- _REQUIRED ACTION_: Print the full listing exactly.

- - -

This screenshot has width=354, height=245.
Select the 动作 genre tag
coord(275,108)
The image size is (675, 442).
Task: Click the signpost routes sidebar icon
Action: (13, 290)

- - -

- _YOUR RESPONSE_:
This screenshot has width=354, height=245.
Select the 动作 genre tag
coord(275,108)
The image size is (675, 442).
Task: Click the signpost routes sidebar icon
Action: (13, 290)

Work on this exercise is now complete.